One broader example that is particularly exciting is within the “Better Jobs, Better Care” initiative, which is the national direct-care demonstration program funded by The Atlantic Philanthropies and the Robert Wood Johnson Foundation. One of the demonstration states is North Carolina, where they are creating a set of standards for how direct-care staff are supported, trained and supervised within long-term care facilities. Eventually, they hope employers will be rewarded for those behaviors in the State’s reimbursement rates — that’s the type of system change that I think is very important. We know employers can’t do this just on their own. There has to be change both at the practice level, in terms of day-to-day management and structure of the facilities, but also at the policy level, in financially rewarding “good behavior” that results in a high-quality, stable workforce.

What kinds of progress are you seeing at the policy level?

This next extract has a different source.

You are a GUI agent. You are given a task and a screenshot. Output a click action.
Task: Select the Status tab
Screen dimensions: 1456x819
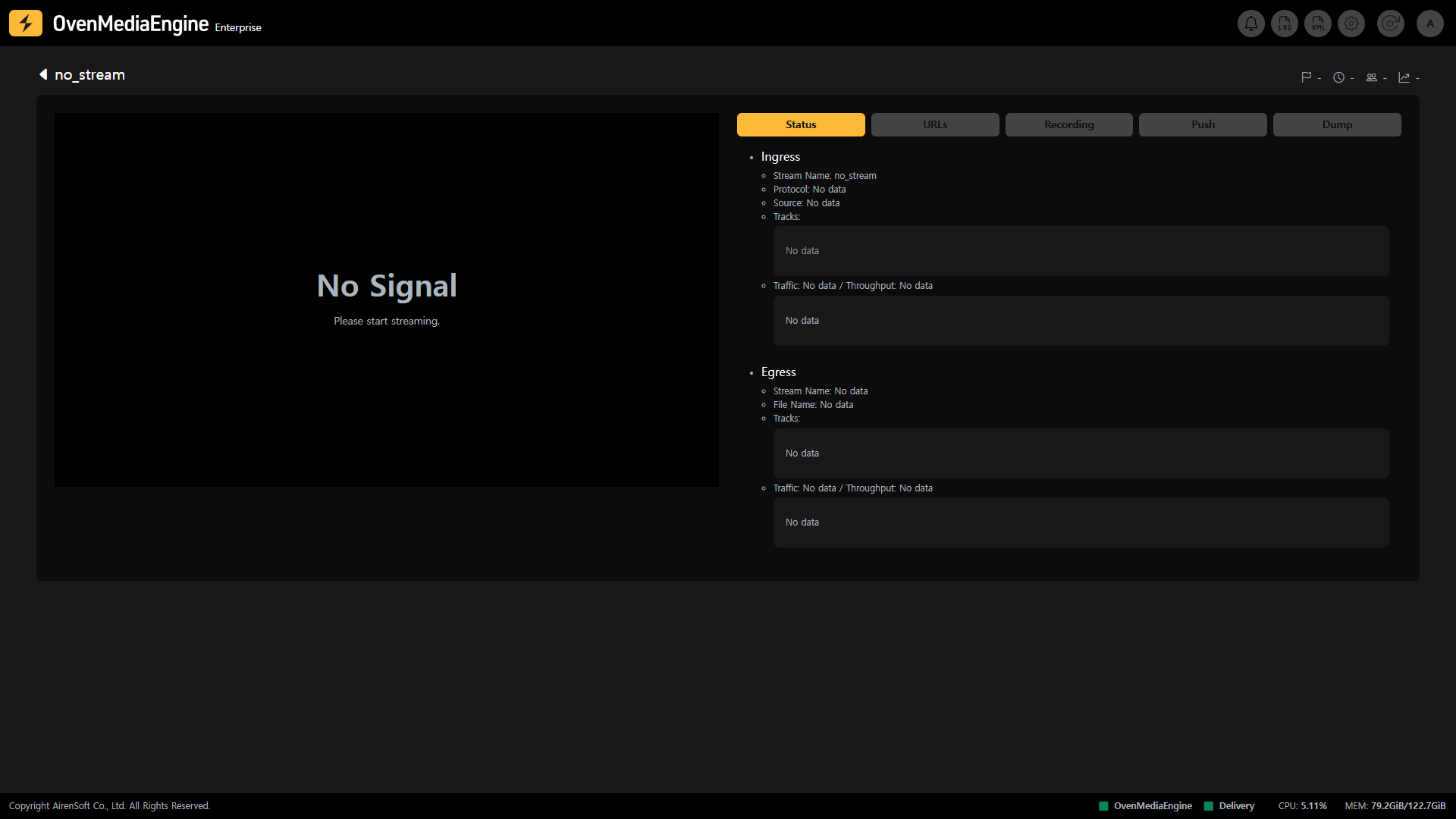801,124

There’s a lot happening at both the state and federal level. It is encouraging that both CMS [Centers for Medicare and Medicaid Services] and the Department of Labor [DOL] have begun to focus on this workforce in a way they never have before. HHS and the DOL are now talking to each other, which had not happened much before, and are in fact sponsoring a national symposium on the direct-care workforce in May. It’s really the first time the two agencies have agreed that direct-care employment is an opportunity — both to create decent jobs, and provide high-quality care.

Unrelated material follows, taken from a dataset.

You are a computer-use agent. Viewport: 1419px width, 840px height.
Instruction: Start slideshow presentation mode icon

At the state level, we continue to see both practice and policy initiatives across the country. This is where providers can more easily become involved in policy matters. In partnership with the North Carolina Department of Health and Human Services, PHI co-publishes each year a survey of those state activities — in April we published the most recent survey, which also can be accessed at the National Clearinghouse website. I urge your readers to find out what is happening in their state, and then participate in the demonstration programs and task forces that are becoming active across the country.

But with so much focus on government initiatives to keep people out of nursing homes, will much attention be given to staffing in institutional settings?

It’s just logical. You can’t invest in a whole lot of staff training on how to ensure quality outcomes, and then go back six months and find that 50 percent of those staff members you trained aren’t there anymore. Maintaining a stable staff is essential to having a strategy where quality is improved and measured over time, so I think it is through the “quality improvement” processes where you’ll see increasing focus on facility-based staffing — that is why I expect that the Quality Improvement Organizations (QIOs), with encouragement from CMS, will focus increasingly at the direct-care, paraprofessional staffing level.

From your observation, is the “employer of choice” concept resonating with providers?

Yes. The State of Maine, for example, is encouraging long-term care providers to adopt the “employer of choice” model, and is providing technical assistance to do just that. What I think is most interesting is that organizations like the Pioneer Network and others who have been working a long time on “culture change” initiatives are now taking an even stronger and more blended approach in terms of understanding that the consumer can’t get what she needs, unless her caregiver is also receiving the support she needs.